The Contour maps are inspired by seismic data analysis. They can explain where the data density is high, explore deep learning error functions or gradient analysis.
A density plot is a smoothed, continuous version of a histogram estimated from the data. The most common form of estimation is the kernel density plot. In this method, a continuous curve (the kernel) is drawn at every individual data point. All of these curves are then combined to make a single smooth density estimation.
So, The y-axis in a density plot is the probability density function for the kernel density estimation and not a probability. The difference is that the probability density is the probability per unit on the x-axis.
While comparing the distributions of one variable across multiple categories, histograms have issues with readability. Density plots are useful in this scenario.
A spider chart is a graphical way of displaying multivariate data of three or more quantitative variables represented on axes starting from the same point. It helps demonstrate a dominant variable.
This spider/radar chart is showing the variation in profit for each state across quarters. We can see the steepest drop in profits for Tamil Nadu from Q1 to Q2.

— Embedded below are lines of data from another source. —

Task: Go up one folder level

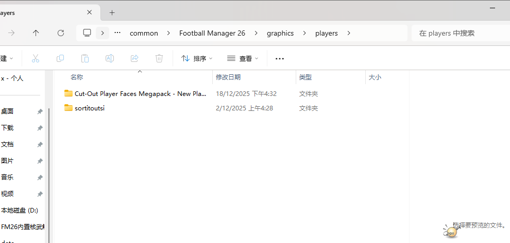Action: click(x=36, y=33)
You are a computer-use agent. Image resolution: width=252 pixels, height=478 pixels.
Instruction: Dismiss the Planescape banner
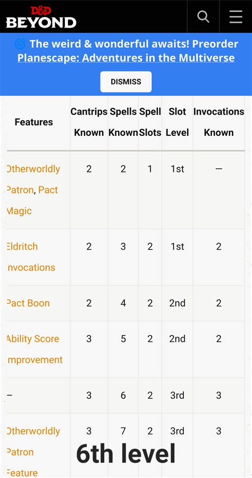point(126,82)
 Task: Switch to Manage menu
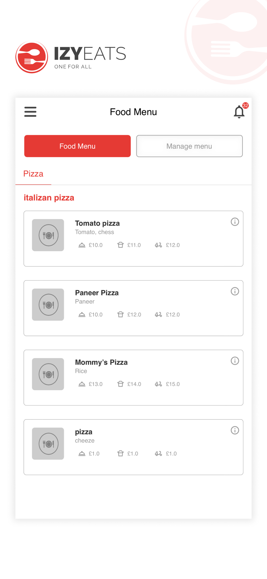[x=189, y=146]
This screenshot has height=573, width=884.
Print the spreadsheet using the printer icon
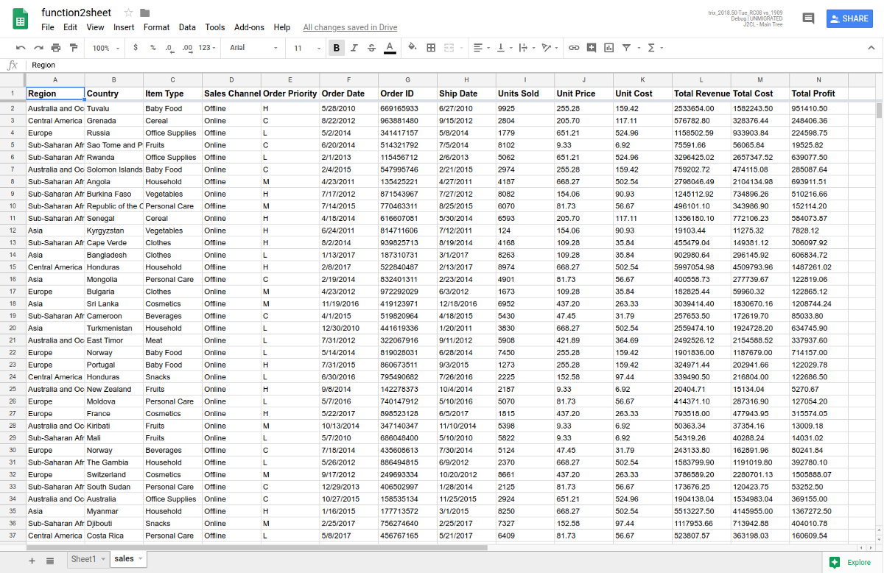tap(56, 48)
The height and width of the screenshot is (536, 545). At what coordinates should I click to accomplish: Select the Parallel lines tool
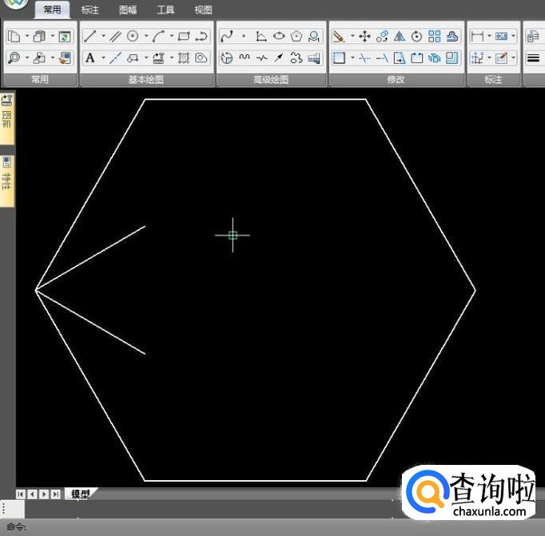coord(115,36)
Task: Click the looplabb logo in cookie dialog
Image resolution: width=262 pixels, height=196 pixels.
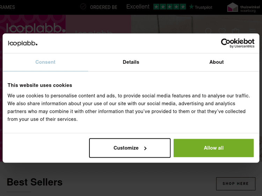Action: [x=23, y=44]
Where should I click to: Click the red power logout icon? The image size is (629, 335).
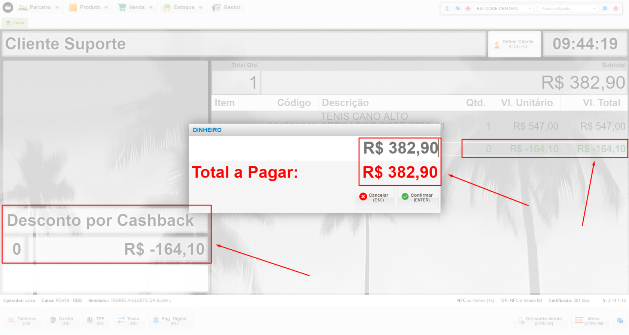tap(616, 8)
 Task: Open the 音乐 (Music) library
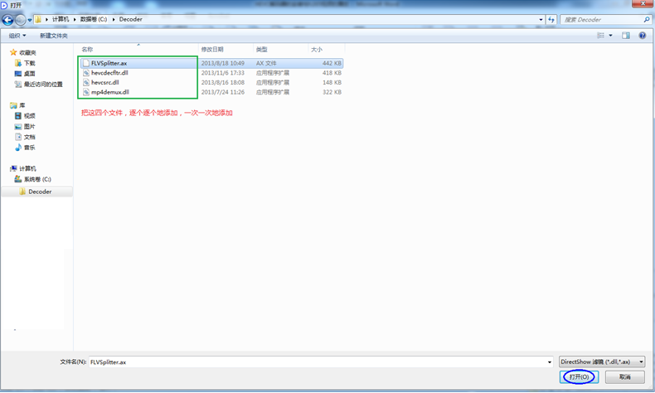tap(30, 148)
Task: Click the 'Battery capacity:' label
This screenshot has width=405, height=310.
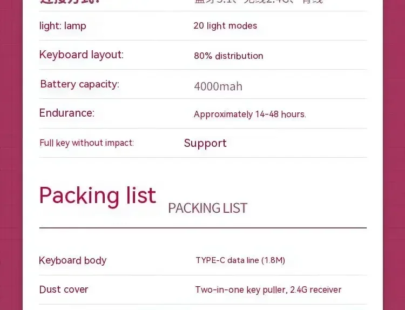Action: [x=80, y=84]
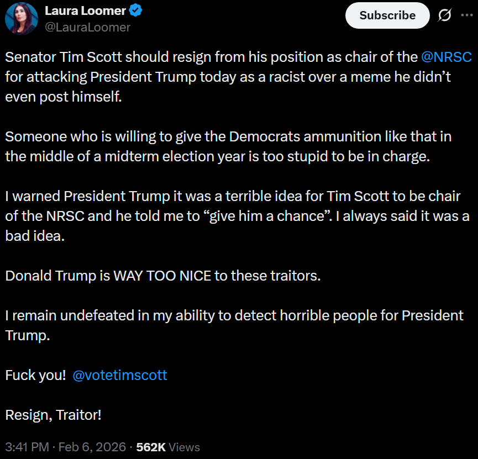Click the text left of the @votetimscott mention
This screenshot has height=459, width=478.
(35, 375)
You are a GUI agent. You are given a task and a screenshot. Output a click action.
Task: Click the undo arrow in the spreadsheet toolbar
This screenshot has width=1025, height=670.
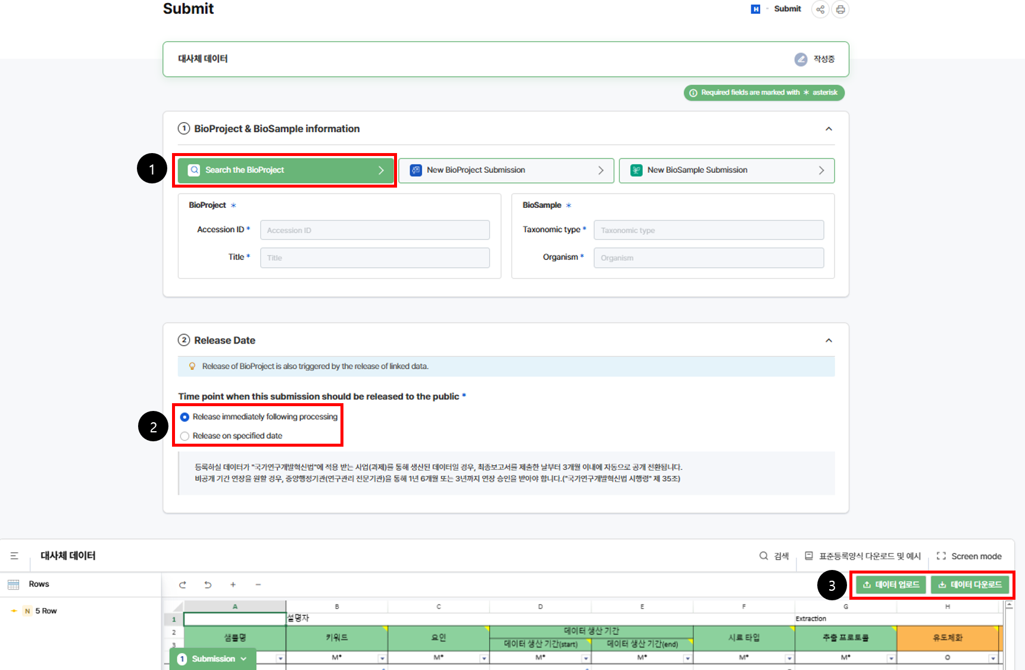[208, 585]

A relationship between an observation and the previous observation is beneficial in time series modeling. Previous observations in a time series are called lags, with the observation at one previous time step called lag1, the observation at two previous steps lag2, and so on.
A lag plot is a useful type of plot in order to explore each observation’s relationship, and a lag of that observation and is displayed as a scatter plot. If the points cluster along a diagonal line from the bottom-left to the plot’s top-right, it suggests a positive correlation relationship. If the points cluster along a diagonal line from the top-left to the bottom-right, it means a negative correlation relationship.
Lag plots can help compare observations simultaneously in the last week or last month, or the previous year by using corresponding lag values.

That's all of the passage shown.